🎯 Projectile Range — derive once, use forever
Posted: Oct 19, 2025 • Tags: kinematics, vectors
A quick derivation for the range on level ground. Know your assumptions, then reuse this elegantly.
Given: launch speed v at angle θ; flat ground; ignore air resistance.
We want: horizontal range R.
Break velocity: vₓ = v cosθ, vᵧ = v sinθ.
Time to return to y=0: t = 2 vᵧ / g.
Range: R = vₓ · t = (v cosθ)(2 v sinθ / g) = v² sin(2θ) / g.
Show solution & checks
- Units: v²/g → (m²/s²)/(m/s²) = m ✅
- Max range at θ=45°: sin(90°)=1 → Rmax=v²/g ✅
- Small-angle limit: sin(2θ)≈2θ → R≈(2v²θ)/g ✅
🧰 Free‑Body Diagram Mastery — the 5‑line method
Posted: Oct 19, 2025 • Tags: forces, newton-2
Stop guessing forces.
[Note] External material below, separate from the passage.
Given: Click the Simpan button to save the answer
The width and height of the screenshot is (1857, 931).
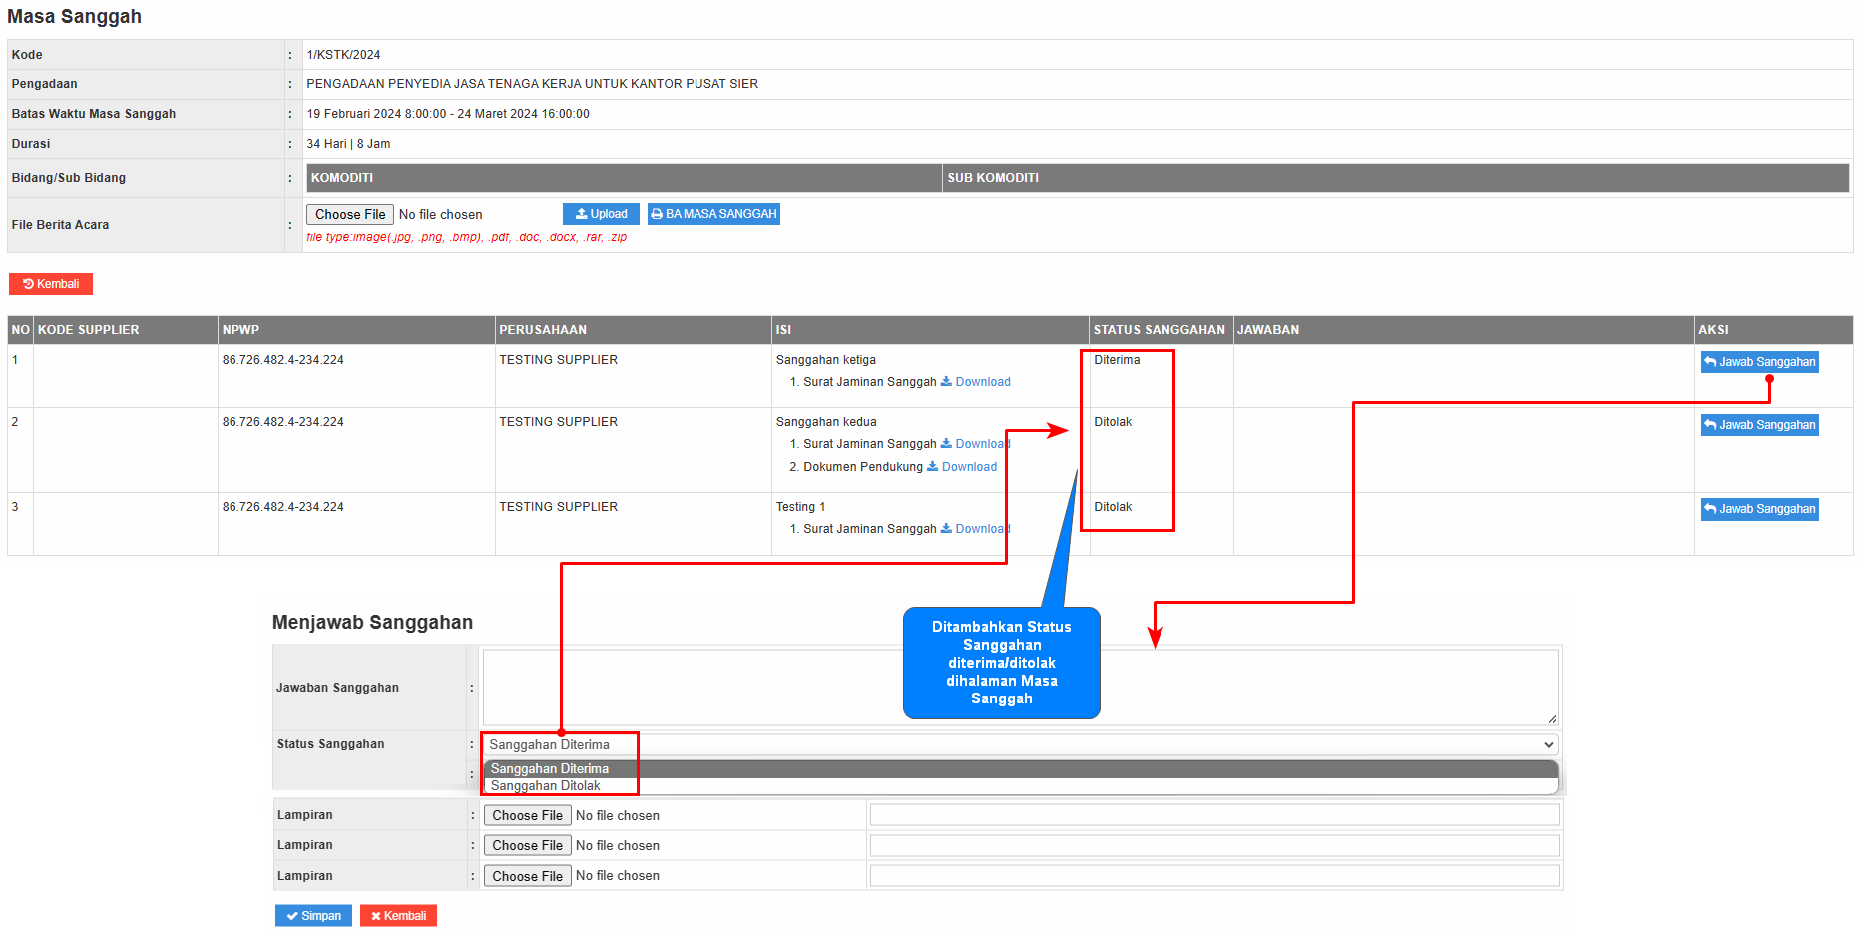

Choose a system, choose axes, and let Newton’s 2nd law do the talking.
1) Choose the system and draw only forces on it.
2) Choose axes that simplify (e.g., along the incline).
3) Write ΣF = m a along each axis.
4) Connect constraints (no slip, rope taut → a's equal).
5) Solve symbolically first; numbers second.
Example: block on incline (no friction)
Along-slope: ΣF = m a → m g sinθ - N·0 = m a → a = g sinθ
Normal: ΣF = 0 → N = m g cosθ
🔋 Energy is a Story (not just numbers)
Posted: Oct 19, 2025 • Tags: energy, pedagogy
Teaching energy like bookkeeping misses the poetry. Tell the story: “Where did it come from? Where did it go?”
Framework:
• Define your system clearly (include/exclude Earth, springs, fields).
• Identify transfers (work, heat) vs transformations (KE ↔ PE ↔ internal).
• Write ΔE_system = W_on + Q, then track terms visually with arrows.
Mini-Example
Drop a mass from height h (no air):
m g h (PE) → ½ m v² (KE). Internal, Q, W_by hand = 0.